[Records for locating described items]
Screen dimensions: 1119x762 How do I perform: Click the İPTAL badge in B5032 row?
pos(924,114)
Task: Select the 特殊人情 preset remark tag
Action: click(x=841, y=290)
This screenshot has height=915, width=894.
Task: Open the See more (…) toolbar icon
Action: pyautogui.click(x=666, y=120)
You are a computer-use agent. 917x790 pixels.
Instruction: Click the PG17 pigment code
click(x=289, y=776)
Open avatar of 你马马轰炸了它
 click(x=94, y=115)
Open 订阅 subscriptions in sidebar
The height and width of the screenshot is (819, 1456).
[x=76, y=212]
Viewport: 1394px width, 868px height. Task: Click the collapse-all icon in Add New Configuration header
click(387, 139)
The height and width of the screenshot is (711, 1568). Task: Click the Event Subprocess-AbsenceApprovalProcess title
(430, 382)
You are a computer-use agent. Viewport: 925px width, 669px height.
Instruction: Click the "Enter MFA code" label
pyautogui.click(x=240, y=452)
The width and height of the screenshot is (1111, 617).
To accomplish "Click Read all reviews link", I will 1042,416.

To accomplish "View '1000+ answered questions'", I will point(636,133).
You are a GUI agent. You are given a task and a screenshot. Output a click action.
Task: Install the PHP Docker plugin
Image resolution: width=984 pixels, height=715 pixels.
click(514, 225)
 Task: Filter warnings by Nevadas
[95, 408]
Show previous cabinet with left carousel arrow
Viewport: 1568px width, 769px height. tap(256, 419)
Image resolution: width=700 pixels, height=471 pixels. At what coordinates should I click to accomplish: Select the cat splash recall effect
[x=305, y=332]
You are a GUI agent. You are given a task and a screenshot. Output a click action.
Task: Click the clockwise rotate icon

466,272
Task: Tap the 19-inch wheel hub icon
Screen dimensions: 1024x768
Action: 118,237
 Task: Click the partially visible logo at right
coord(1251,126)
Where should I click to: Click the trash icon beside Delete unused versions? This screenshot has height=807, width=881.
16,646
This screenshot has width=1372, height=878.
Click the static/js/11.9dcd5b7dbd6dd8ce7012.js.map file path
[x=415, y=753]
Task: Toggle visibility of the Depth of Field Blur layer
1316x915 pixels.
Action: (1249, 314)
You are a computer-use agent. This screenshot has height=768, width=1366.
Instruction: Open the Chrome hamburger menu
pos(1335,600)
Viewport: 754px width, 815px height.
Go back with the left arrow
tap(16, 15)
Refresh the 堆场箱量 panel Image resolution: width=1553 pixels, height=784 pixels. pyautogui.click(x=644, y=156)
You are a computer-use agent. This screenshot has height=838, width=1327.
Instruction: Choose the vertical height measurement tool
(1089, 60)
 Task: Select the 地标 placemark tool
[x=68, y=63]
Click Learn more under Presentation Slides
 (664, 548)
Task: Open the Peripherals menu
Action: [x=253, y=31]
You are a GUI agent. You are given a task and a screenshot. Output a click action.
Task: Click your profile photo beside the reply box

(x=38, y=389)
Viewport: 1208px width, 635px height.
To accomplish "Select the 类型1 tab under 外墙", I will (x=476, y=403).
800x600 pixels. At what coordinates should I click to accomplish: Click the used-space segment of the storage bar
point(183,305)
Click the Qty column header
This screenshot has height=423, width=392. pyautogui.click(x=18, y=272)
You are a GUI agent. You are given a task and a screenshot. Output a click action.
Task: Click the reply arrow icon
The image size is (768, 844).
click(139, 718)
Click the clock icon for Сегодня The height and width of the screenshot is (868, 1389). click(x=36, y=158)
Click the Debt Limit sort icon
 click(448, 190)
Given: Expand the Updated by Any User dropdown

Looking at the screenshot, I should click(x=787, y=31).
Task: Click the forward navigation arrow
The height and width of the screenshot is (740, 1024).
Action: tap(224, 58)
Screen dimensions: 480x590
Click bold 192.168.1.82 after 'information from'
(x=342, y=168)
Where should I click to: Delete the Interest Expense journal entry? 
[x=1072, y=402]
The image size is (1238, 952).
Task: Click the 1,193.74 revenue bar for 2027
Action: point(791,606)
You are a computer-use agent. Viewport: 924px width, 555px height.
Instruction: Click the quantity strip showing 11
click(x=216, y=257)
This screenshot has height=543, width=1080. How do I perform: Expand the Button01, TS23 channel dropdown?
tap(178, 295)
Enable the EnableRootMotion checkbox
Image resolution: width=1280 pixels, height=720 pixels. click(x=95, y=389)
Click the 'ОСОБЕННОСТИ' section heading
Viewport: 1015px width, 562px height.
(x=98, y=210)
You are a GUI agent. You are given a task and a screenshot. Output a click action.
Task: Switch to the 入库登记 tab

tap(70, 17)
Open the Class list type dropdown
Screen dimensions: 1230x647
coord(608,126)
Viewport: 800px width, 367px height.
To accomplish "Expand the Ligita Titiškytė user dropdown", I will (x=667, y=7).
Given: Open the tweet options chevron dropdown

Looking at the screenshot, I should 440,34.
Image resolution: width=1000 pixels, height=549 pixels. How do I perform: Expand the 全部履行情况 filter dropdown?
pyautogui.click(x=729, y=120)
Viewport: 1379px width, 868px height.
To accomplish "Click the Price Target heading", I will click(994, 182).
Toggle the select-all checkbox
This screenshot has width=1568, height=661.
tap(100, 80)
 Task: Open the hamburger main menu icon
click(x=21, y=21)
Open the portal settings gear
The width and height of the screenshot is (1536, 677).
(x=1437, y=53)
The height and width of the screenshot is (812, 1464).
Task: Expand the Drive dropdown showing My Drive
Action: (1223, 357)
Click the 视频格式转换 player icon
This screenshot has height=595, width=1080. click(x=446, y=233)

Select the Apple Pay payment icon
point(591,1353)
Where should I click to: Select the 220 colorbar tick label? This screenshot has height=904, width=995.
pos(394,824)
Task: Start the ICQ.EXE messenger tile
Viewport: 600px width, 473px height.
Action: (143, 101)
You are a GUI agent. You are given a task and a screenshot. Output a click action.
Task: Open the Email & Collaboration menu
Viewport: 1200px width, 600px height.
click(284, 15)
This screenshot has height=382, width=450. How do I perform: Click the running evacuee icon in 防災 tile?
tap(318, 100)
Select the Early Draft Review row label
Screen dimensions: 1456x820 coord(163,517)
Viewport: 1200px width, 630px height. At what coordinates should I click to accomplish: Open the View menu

Set exercise: Rewrite the listing above so that every occurrence of "GUI agent" becomes "GUI assistant", with nothing else changed.

Full output:
Screen dimensions: 1119x762 How do I perform: Click the İPTAL badge in B5032 row?
pos(924,114)
Task: Select the 特殊人情 preset remark tag
Action: click(x=841, y=290)
This screenshot has height=915, width=894.
Task: Open the See more (…) toolbar icon
Action: pyautogui.click(x=666, y=120)
You are a computer-use agent. 917x790 pixels.
Instruction: Click the PG17 pigment code
click(x=289, y=776)
Open avatar of 你马马轰炸了它
 click(x=94, y=115)
Open 订阅 subscriptions in sidebar
The height and width of the screenshot is (819, 1456).
[x=76, y=212]
Viewport: 1394px width, 868px height. Task: Click the collapse-all icon in Add New Configuration header
click(387, 139)
The height and width of the screenshot is (711, 1568). Task: Click the Event Subprocess-AbsenceApprovalProcess title
(430, 382)
You are a computer-use agent. Viewport: 925px width, 669px height.
Instruction: Click the "Enter MFA code" label
pyautogui.click(x=240, y=452)
The width and height of the screenshot is (1111, 617).
To accomplish "Click Read all reviews link", I will 1042,416.

To accomplish "View '1000+ answered questions'", I will point(636,133).
You are a GUI assistant. You are given a task and a screenshot. Output a click action.
Task: Install the PHP Docker plugin
Image resolution: width=984 pixels, height=715 pixels.
click(514, 225)
 Task: Filter warnings by Nevadas
[95, 408]
Show previous cabinet with left carousel arrow
Viewport: 1568px width, 769px height. tap(256, 419)
Image resolution: width=700 pixels, height=471 pixels. At what coordinates should I click to accomplish: Select the cat splash recall effect
[x=305, y=332]
You are a GUI assistant. You are given a task and a screenshot. Output a click action.
Task: Click the clockwise rotate icon

466,272
Task: Tap the 19-inch wheel hub icon
Screen dimensions: 1024x768
Action: 118,237
 Task: Click the partially visible logo at right
coord(1251,126)
Where should I click to: Click the trash icon beside Delete unused versions? This screenshot has height=807, width=881.
16,646
This screenshot has width=1372, height=878.
Click the static/js/11.9dcd5b7dbd6dd8ce7012.js.map file path
[x=415, y=753]
Task: Toggle visibility of the Depth of Field Blur layer
1316x915 pixels.
Action: (1249, 314)
You are a computer-use agent. This screenshot has height=768, width=1366.
Instruction: Open the Chrome hamburger menu
pos(1335,600)
Viewport: 754px width, 815px height.
Go back with the left arrow
tap(16, 15)
Refresh the 堆场箱量 panel Image resolution: width=1553 pixels, height=784 pixels. pyautogui.click(x=644, y=156)
You are a computer-use agent. This screenshot has height=838, width=1327.
Instruction: Choose the vertical height measurement tool
(1089, 60)
 Task: Select the 地标 placemark tool
[x=68, y=63]
Click Learn more under Presentation Slides
 (664, 548)
Task: Open the Peripherals menu
Action: [x=253, y=31]
You are a GUI assistant. You are given a task and a screenshot. Output a click action.
Task: Click your profile photo beside the reply box

(x=38, y=389)
Viewport: 1208px width, 635px height.
To accomplish "Select the 类型1 tab under 外墙", I will (x=476, y=403).
800x600 pixels. At what coordinates should I click to accomplish: Click the used-space segment of the storage bar
point(183,305)
Click the Qty column header
This screenshot has height=423, width=392. pyautogui.click(x=18, y=272)
You are a GUI assistant. You are given a task and a screenshot. Output a click action.
Task: Click the reply arrow icon
The image size is (768, 844).
click(139, 718)
Click the clock icon for Сегодня The height and width of the screenshot is (868, 1389). click(x=36, y=158)
Click the Debt Limit sort icon
 click(448, 190)
Given: Expand the Updated by Any User dropdown

Looking at the screenshot, I should click(x=787, y=31).
Task: Click the forward navigation arrow
The height and width of the screenshot is (740, 1024).
Action: tap(224, 58)
Screen dimensions: 480x590
Click bold 192.168.1.82 after 'information from'
(x=342, y=168)
Where should I click to: Delete the Interest Expense journal entry? 
[x=1072, y=402]
The image size is (1238, 952).
Task: Click the 1,193.74 revenue bar for 2027
Action: point(791,606)
You are a computer-use agent. Viewport: 924px width, 555px height.
Instruction: Click the quantity strip showing 11
click(x=216, y=257)
This screenshot has height=543, width=1080. How do I perform: Expand the Button01, TS23 channel dropdown?
tap(178, 295)
Enable the EnableRootMotion checkbox
Image resolution: width=1280 pixels, height=720 pixels. click(x=95, y=389)
Click the 'ОСОБЕННОСТИ' section heading
Viewport: 1015px width, 562px height.
(x=98, y=210)
You are a GUI assistant. You are given a task and a screenshot. Output a click action.
Task: Switch to the 入库登记 tab

tap(70, 17)
Open the Class list type dropdown
Screen dimensions: 1230x647
coord(608,126)
Viewport: 800px width, 367px height.
To accomplish "Expand the Ligita Titiškytė user dropdown", I will (x=667, y=7).
Given: Open the tweet options chevron dropdown

Looking at the screenshot, I should 440,34.
Image resolution: width=1000 pixels, height=549 pixels. How do I perform: Expand the 全部履行情况 filter dropdown?
pyautogui.click(x=729, y=120)
Viewport: 1379px width, 868px height.
To accomplish "Click the Price Target heading", I will click(994, 182).
Toggle the select-all checkbox
This screenshot has width=1568, height=661.
tap(100, 80)
 Task: Open the hamburger main menu icon
click(x=21, y=21)
Open the portal settings gear
The width and height of the screenshot is (1536, 677).
(x=1437, y=53)
The height and width of the screenshot is (812, 1464).
Task: Expand the Drive dropdown showing My Drive
Action: (1223, 357)
Click the 视频格式转换 player icon
This screenshot has height=595, width=1080. click(x=446, y=233)

Select the Apple Pay payment icon
point(591,1353)
Where should I click to: Select the 220 colorbar tick label? This screenshot has height=904, width=995.
pos(394,824)
Task: Start the ICQ.EXE messenger tile
Viewport: 600px width, 473px height.
Action: (143, 101)
You are a GUI assistant. You are given a task and a screenshot. Output a click action.
Task: Open the Email & Collaboration menu
Viewport: 1200px width, 600px height.
click(284, 15)
This screenshot has height=382, width=450. How do I perform: Click the running evacuee icon in 防災 tile?
tap(318, 100)
Select the Early Draft Review row label
Screen dimensions: 1456x820 coord(163,517)
Viewport: 1200px width, 630px height. At what coordinates should I click to accomplish: Open the View menu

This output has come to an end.